“I didn’t”: trainee priests deny getting married

Oct 8, 2018 by

by Nicholas Hellen, Sunday Times.

The happy couple walked out of the flower-bedecked church wearing matching buttonholes. Pictures show that a wedding photographer was on hand to capture the moment, away from the church, when they ducked under a shower of confetti [this picture, together with others, can be found on social media but have now been removed from the photographer’s website – ed.].

Had the two young men, both ordinands at Westcott House, an Anglican theological college at Cambridge, defied the teaching of the Church of England by getting married?

Such a move would disrupt a fragile equilibrium established by Justin Welby, the Archbishop of Canterbury, on the issue of whether to maintain the ban on gay marriage for the clergy.
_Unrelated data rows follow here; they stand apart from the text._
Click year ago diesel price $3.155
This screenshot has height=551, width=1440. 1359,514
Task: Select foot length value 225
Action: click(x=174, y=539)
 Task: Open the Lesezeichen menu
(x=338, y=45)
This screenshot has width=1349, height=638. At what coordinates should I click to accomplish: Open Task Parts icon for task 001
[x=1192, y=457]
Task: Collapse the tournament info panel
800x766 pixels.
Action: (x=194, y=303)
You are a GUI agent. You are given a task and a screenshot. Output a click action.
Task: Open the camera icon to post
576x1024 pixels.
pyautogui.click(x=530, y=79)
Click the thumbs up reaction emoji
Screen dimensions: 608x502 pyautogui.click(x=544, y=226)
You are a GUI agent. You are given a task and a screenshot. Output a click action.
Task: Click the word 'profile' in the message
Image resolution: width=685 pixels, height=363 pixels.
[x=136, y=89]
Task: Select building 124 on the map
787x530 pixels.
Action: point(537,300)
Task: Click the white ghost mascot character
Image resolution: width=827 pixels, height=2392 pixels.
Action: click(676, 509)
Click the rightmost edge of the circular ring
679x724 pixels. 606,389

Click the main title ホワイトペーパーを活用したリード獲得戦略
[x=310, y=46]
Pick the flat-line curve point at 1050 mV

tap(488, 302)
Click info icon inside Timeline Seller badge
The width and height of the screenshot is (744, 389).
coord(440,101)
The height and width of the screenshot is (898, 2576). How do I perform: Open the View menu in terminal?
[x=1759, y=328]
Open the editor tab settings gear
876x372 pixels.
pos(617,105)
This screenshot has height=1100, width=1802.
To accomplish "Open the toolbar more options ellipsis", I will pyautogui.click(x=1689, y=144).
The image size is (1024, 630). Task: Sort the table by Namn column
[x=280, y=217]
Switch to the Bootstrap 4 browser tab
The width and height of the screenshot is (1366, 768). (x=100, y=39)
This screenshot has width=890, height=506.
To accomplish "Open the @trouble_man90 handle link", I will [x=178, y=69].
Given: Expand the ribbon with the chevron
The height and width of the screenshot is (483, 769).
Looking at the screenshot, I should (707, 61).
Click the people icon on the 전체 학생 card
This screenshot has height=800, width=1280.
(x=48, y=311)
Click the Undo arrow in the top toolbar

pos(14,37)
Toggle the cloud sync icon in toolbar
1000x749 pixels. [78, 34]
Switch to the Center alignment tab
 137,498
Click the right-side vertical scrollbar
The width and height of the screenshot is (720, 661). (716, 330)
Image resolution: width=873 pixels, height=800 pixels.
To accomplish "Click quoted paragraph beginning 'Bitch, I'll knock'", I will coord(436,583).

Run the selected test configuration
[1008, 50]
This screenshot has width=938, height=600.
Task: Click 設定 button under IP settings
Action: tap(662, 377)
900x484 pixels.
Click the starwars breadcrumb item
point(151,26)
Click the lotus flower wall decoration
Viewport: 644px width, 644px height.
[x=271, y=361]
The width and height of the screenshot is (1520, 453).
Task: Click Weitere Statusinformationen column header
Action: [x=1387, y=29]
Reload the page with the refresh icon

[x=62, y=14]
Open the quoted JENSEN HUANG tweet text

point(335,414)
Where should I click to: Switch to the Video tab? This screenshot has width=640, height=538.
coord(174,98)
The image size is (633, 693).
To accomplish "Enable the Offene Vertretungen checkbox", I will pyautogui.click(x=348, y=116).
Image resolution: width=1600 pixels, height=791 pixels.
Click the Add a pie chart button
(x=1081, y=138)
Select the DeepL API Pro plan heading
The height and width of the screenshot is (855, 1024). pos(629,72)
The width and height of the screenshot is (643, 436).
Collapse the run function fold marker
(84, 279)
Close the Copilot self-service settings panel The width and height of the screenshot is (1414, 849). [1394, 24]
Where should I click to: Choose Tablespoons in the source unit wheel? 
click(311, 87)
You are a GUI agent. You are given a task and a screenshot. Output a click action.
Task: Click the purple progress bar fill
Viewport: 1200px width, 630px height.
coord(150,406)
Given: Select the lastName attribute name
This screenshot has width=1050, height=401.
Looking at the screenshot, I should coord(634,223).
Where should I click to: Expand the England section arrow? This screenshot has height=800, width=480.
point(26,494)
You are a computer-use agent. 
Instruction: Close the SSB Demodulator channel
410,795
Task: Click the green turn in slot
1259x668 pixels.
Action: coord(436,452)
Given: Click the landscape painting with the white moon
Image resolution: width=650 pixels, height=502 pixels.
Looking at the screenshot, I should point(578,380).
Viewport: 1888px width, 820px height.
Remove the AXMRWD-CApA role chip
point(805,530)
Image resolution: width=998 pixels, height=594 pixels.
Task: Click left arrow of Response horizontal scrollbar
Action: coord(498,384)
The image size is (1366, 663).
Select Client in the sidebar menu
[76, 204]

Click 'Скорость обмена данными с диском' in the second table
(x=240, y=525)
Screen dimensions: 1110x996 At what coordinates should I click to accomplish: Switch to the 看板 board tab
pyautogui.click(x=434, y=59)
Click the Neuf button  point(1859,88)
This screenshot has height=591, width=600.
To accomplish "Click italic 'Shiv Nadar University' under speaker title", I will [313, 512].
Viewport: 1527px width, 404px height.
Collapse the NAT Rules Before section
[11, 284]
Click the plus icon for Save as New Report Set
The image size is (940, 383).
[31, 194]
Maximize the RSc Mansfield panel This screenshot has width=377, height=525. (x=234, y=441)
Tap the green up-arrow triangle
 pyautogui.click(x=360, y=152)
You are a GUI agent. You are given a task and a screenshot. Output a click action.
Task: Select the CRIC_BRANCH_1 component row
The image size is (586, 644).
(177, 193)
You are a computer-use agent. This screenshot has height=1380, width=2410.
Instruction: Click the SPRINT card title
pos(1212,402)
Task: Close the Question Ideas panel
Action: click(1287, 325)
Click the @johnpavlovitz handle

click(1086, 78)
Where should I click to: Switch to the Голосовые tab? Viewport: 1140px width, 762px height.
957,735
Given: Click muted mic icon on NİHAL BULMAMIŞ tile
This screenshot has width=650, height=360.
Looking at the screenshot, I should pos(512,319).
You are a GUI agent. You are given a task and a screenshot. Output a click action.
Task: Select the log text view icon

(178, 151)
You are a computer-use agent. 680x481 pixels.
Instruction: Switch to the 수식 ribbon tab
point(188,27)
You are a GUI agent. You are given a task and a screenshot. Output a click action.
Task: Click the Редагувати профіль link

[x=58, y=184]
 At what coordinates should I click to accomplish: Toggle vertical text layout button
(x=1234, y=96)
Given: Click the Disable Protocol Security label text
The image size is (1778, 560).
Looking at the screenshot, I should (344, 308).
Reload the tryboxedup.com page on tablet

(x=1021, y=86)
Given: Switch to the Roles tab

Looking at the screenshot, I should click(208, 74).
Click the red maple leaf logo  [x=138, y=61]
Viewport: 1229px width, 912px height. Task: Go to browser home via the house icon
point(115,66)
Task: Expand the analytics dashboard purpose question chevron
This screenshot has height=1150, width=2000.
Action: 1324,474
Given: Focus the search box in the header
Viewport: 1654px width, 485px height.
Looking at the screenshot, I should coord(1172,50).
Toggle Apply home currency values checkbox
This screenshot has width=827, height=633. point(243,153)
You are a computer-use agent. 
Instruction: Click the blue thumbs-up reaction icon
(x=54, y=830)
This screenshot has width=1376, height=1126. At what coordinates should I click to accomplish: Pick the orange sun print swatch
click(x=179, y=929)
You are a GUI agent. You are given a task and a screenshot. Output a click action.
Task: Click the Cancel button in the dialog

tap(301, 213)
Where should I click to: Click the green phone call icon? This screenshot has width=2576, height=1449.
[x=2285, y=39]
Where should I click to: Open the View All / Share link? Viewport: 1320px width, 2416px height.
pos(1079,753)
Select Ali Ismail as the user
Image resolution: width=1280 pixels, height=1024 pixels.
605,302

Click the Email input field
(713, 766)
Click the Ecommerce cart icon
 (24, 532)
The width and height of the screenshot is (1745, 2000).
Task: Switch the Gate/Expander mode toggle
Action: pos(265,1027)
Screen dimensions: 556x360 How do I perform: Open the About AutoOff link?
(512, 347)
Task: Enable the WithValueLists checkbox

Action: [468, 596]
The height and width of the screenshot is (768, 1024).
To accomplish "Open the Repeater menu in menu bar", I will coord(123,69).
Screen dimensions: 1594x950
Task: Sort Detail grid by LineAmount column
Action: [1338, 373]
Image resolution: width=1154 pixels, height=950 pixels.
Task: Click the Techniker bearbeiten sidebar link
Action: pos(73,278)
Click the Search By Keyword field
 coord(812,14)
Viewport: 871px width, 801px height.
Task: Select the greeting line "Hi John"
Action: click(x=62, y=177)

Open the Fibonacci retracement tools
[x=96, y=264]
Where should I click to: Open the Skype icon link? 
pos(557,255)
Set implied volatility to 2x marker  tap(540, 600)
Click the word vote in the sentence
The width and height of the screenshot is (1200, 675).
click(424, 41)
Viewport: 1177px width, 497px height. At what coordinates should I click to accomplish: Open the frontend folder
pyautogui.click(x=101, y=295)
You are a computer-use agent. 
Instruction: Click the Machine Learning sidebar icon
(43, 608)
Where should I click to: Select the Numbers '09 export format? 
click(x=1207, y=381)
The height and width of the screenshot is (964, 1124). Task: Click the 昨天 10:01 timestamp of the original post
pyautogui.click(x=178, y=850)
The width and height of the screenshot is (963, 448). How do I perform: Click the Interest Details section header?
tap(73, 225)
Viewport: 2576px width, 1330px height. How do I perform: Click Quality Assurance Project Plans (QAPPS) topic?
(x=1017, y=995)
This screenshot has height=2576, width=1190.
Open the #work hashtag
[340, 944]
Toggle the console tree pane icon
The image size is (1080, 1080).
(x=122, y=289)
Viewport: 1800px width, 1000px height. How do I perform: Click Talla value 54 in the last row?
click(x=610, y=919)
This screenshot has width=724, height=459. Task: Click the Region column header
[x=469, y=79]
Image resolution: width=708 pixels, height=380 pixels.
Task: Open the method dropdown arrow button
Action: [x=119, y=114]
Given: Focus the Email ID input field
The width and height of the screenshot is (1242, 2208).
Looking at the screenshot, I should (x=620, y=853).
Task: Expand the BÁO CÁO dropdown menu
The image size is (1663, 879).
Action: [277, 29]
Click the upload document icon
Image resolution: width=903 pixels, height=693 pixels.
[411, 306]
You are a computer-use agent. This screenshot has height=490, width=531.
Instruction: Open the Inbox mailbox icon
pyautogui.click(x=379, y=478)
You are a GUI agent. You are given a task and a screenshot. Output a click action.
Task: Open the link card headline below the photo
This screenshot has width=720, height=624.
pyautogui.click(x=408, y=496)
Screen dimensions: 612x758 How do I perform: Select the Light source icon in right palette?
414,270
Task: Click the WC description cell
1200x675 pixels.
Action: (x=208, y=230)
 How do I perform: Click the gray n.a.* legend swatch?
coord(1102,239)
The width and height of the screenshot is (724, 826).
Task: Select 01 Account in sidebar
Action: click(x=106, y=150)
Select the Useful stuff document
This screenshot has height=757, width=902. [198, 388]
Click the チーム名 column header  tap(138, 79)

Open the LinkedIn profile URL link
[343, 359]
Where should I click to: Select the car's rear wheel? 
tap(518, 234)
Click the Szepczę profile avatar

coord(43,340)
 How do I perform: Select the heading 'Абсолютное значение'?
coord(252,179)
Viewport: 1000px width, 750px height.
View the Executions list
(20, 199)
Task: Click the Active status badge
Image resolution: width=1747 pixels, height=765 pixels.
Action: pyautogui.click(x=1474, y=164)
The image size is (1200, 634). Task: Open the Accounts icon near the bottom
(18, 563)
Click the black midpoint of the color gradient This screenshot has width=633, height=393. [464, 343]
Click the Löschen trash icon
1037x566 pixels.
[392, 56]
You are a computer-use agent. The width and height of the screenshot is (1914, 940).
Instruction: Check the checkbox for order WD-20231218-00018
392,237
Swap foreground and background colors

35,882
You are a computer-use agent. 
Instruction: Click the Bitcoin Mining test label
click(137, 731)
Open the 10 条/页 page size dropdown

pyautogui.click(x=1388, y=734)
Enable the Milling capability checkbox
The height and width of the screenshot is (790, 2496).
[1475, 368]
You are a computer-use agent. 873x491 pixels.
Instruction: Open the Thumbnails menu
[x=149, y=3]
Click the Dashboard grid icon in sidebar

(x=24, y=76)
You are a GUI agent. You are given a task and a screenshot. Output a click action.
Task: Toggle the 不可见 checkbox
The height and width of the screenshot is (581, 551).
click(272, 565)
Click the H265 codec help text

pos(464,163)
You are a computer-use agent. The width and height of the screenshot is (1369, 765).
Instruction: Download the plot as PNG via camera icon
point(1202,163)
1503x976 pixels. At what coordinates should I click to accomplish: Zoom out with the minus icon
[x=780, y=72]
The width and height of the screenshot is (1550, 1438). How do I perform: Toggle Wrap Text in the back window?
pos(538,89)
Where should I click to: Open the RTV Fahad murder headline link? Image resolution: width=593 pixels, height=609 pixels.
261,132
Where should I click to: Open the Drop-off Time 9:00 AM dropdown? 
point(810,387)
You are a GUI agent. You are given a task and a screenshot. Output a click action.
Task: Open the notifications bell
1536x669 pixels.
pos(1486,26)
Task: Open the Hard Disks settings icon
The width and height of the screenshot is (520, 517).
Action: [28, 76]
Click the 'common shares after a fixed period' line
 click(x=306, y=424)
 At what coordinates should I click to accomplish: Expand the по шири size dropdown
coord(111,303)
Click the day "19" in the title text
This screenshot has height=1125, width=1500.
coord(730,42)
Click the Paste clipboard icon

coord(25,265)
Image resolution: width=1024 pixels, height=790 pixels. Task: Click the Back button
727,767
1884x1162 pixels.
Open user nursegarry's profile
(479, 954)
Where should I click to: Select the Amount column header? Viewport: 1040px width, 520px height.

The younger man, Edwin Wilton-Morgan, 24, appeared to throw down the gauntlet with a statement on his Facebook page that said: “Married to Taylor Wilton-Morgan.”

Read here [£]

Editor’s note: The article concludes with the admission by the young couple that their Facebook relationship descriptor was “misguided”. This appears to be another case where technically, according to the letter of Church of England law, these men are in a civil partnership, and have no doubt have ‘given assurances’ to their Bishop and other supervisors about the nature of their relationship as they begin their training. We are sure to hear Bishops state earnestly that the teaching and practice of the church has not changed. But in practice, the young men see themselves as married, and so does everyone else who knows them. What does the Church of England believe about sex and marriage? This incident shows that it’s ‘whatever you want it to mean’.